*READING PASSAGE*

Can That Really Give Me Breast Cancer?
by Rebecca Schwarz
published October 28, 2009
rating: (115 Ratings)
You’ve probably heard that antiperspirants and underwire bras can increase your risk of developing breast cancer. Perhaps you’ve been told not to take the pill, too. Divine.ca, in honour of October Breast Cancer Awareness month, has gathered the latest facts on what does and doesn’t augment your likelihood of developing the disease.
You may have received an email from a well-intentioned friend, alerting you to the dangers of using antiperspirants. The claim? Chemicals in these products are absorbed into the skin, where they interfere with lymph circulation, causing toxins to build up in the breast, and eventually leading to cancer. The truth? Chemicals in products such as antiperspirants are tested systematically to ensure safety. One small study recently uncovered trace levels of parabens (used as preservatives in antiperspirants) in a small sample of breast cancer tumours. However, the study did not determine whether the parabens caused the tumours. More research is needed to determine what role, if any, parabens could play in breast cancer risk. You may be reassured to know that a recent, large study of breast cancer causes found absolutely no increase in the disease among women who used antiperspirants.

*STORED DATA*
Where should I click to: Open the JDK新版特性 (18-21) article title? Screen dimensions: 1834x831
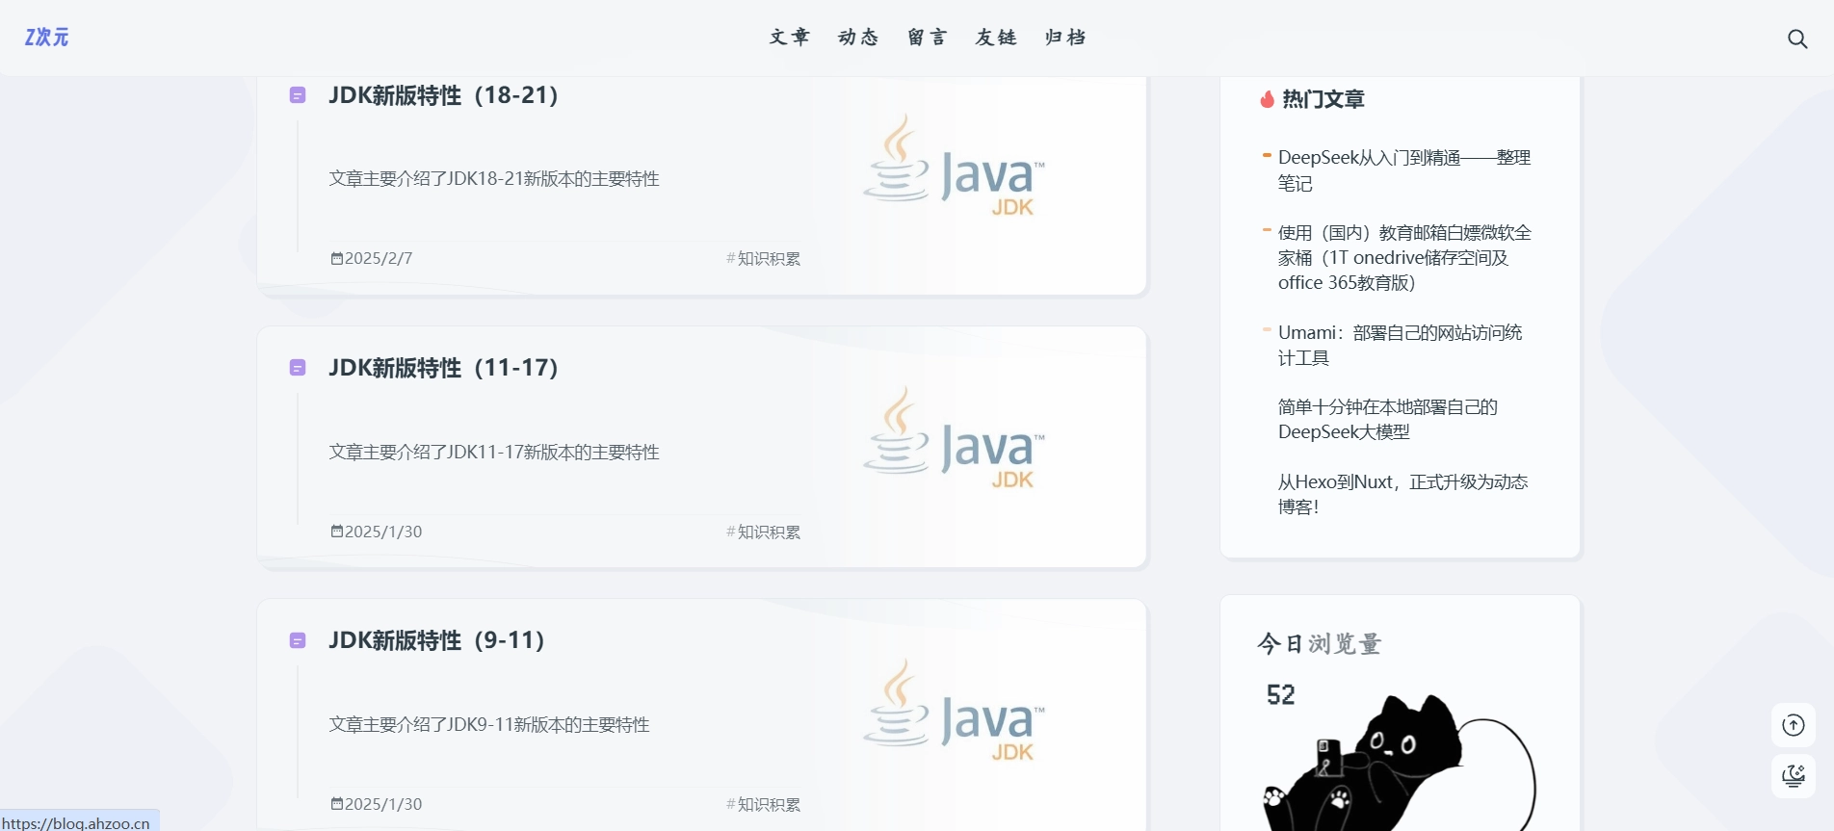tap(443, 95)
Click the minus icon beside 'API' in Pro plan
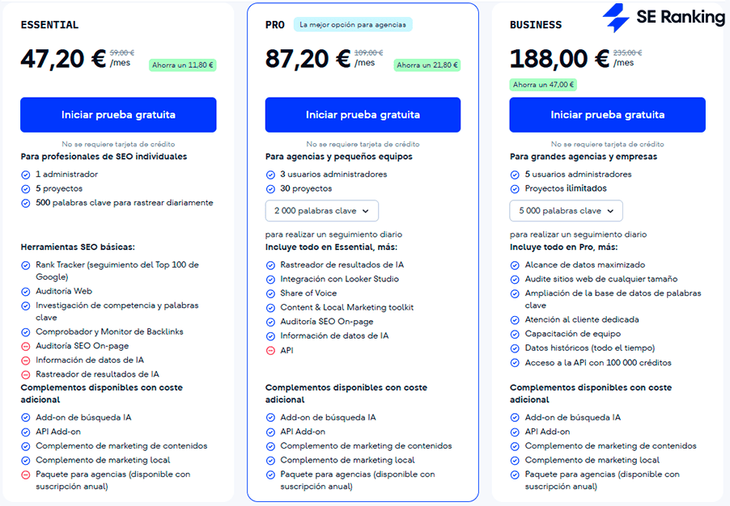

*TASK LIST*
1) Answer these questions using the breast cancer article:
(a) Which month does the article name as Breast Cancer Awareness month?
(b) What are parabens used as in antiperspirants?
(c) What did a recent large study find among women who used antiperspirants?
2) Pick up the breast cancer article after its last sentence and continue it.

*EXPECTED OUTPUTS*
1)
(a) October
(b) Preservatives
(c) It found absolutely no increase in breast cancer among them.

2)
Birth control pills
Current birth control pills contain a low dose of the hormones estrogen and progesterone. Numerous research studies have failed to find an association between birth control pills and an increased risk of breast cancer. However, one study combining the results of various studies did reveal a link between birth control pills and a very slight elevation in risk. The study also demonstrated that this slight increase in risk declined over time. This means that after a ten-year period, birth control pills were no longer associated with an increased risk of developing breast cancer. Birth control pills also provide certain benefits, including a decrease in the risk of ovarian and endometrial cancer.
Ultimately, each woman must weigh the risks and benefits before choosing oral contraception. Do consult your doctor if you’re not sure.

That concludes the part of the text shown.